1. I take an untouched jpeg photo of about 2,300 x 1700 pixels and open in Photoshop.

2. I lasso a section about 900 x 1600 pixels and paste it into a new image with transparent background.

This is unnecessary. Make your lasso selection, open the Layers palette, double-click the background layer to turn it into a regular layer, then click the Add Layer Mask button on the bottom of the layers palette.

Generally speaking, in Photoshop, for anything you can imagine doing that uses copy/paste, there is a better and easier way to do it. The only thing you should ever use copy/paste for is copying from another program and pasting in Photoshop, or copying in Photoshop and pasting in another program.
3. I try every possible resizing/resampling combination, trying to turn this into a small, approximately 2 x 3 inch image that I can put into an existing Illustrator document and print.

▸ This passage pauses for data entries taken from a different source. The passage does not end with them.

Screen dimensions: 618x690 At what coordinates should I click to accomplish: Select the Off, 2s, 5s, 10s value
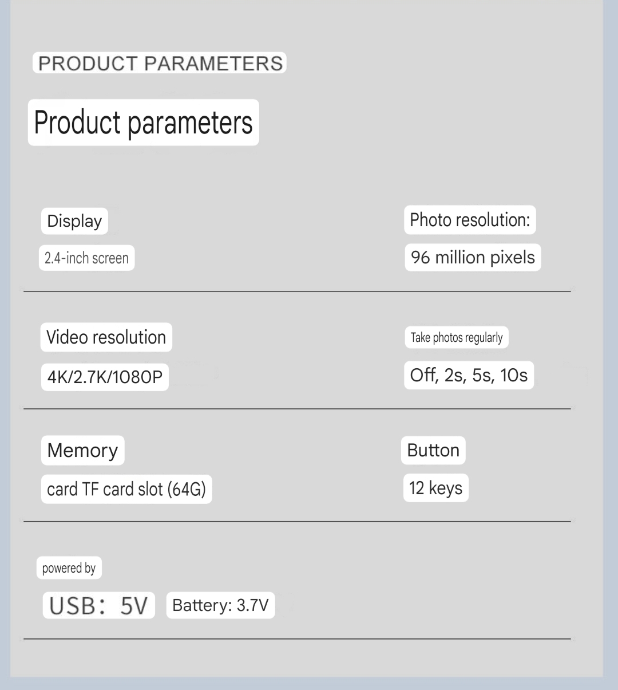(x=469, y=375)
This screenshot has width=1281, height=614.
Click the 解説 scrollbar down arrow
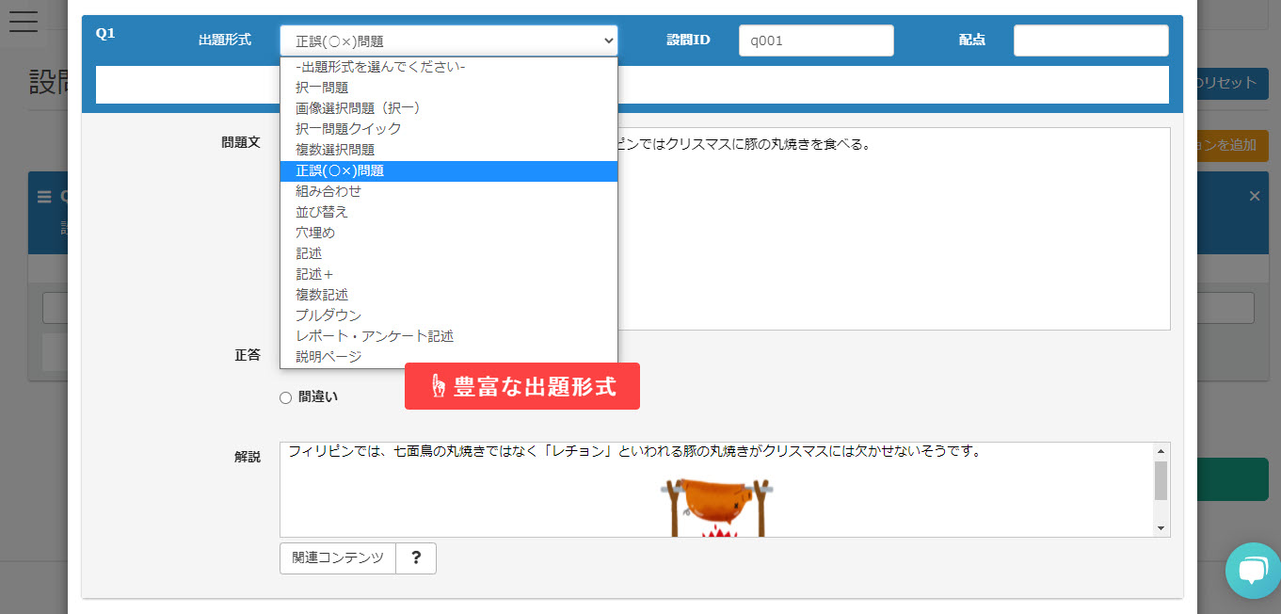(x=1161, y=528)
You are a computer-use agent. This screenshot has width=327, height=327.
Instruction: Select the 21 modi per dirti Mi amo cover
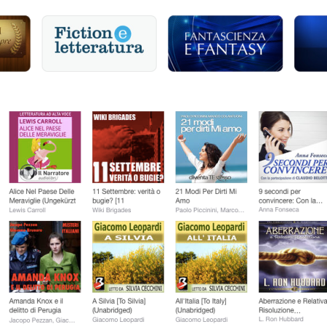coord(211,147)
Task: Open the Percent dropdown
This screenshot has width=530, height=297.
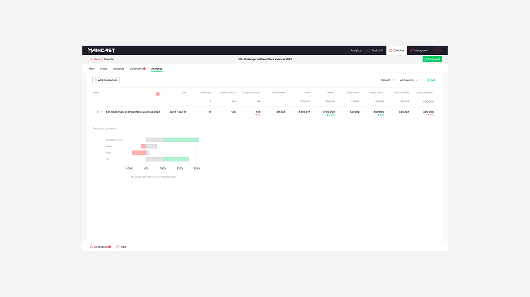Action: [x=387, y=80]
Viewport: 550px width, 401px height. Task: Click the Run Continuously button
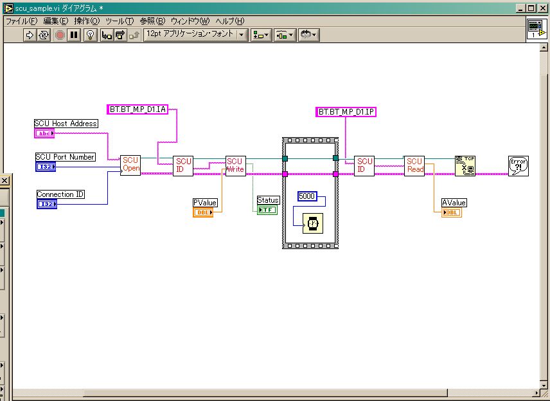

When you make the image 2×3 inches, turn resampling OFF, or else you are throwing away pixels. When you resize to 2×3 inches, what resolution is the image?

After I place it into the Illustrator document, it looks great on the screen, but prints fuzzy with artifacts (although the rest of the Illustrator document prints great).

You are placing the image in Illustrator as what kind of file? How are you saving it? TIFF? EPS?

Question: what settings can be used to resize this photo so that it will print clearly when placed into Illustrator? Or is my problem something completely different…

It sounds like you may be saving the image as a JPEG or EPS.

JPEG uses "lossy" compression. It degrades the quality of the image. It was invented for situations where file size is critically important and image quality is not important. It should never be used unless you have a clear and specific reason why it has to be JPEG and no other file format will work.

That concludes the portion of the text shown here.